Constitutional Status and Governance of Andaman and Nicobar Islands
The Andaman and Nicobar Islands are a Union Territory (UT) under Schedule 1, Part II of the Constitution, governed directly by the Central Government through a Lieutenant Governor. The Andaman and Nicobar Islands Protection of Aboriginal Tribes Regulation, 1956 (ANPATR) protects the Andamanese, Onge, Jarawa, Sentinelese, Shompen, and Nicobarese tribes from contact, entry into their reserves, and exploitation — creating a legal framework specifically protective of these communities. Development projects require reconciling ANPATR protections, FRA rights, and environmental law with national infrastructure priorities.
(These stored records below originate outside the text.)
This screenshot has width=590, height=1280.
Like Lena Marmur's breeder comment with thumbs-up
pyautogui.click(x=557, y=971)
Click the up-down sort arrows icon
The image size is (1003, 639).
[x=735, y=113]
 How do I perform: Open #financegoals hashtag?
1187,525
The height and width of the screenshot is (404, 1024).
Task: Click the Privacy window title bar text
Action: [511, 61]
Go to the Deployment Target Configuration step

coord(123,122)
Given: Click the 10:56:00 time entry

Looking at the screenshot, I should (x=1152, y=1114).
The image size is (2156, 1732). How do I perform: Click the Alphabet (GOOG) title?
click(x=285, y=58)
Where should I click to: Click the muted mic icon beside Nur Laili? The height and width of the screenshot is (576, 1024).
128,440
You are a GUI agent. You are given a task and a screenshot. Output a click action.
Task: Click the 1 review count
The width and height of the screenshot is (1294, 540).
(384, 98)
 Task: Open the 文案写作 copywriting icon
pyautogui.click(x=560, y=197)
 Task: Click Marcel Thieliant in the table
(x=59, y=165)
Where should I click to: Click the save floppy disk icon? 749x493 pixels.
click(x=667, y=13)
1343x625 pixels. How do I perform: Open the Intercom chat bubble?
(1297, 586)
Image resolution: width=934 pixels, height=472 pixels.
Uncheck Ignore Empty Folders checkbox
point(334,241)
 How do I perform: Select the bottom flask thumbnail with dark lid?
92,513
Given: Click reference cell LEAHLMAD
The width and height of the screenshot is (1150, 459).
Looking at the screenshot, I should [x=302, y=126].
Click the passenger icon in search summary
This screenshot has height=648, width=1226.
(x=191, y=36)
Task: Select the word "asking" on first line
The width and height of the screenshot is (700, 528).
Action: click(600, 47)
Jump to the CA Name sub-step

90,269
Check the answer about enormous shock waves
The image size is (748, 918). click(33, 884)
- Andaman and Nicobar Islands: Union Territory under Article 239 of the Constitution (administered by Lieutenant Governor)
- ANPATR, 1956: restricts entry into tribal reserves; prohibits contact with Particularly Vulnerable Tribal Groups without government permission
- The Shompen reserve covers a significant portion of Great Nicobar's interior
- Constitutional provision: Article 244 and Fifth Schedule govern administration of scheduled areas; the islands are governed under a separate statutory framework (ANPATR)
- Great Nicobar is 85%+ designated as a biosphere reserve (UNESCO Man and Biosphere Programme since 1977)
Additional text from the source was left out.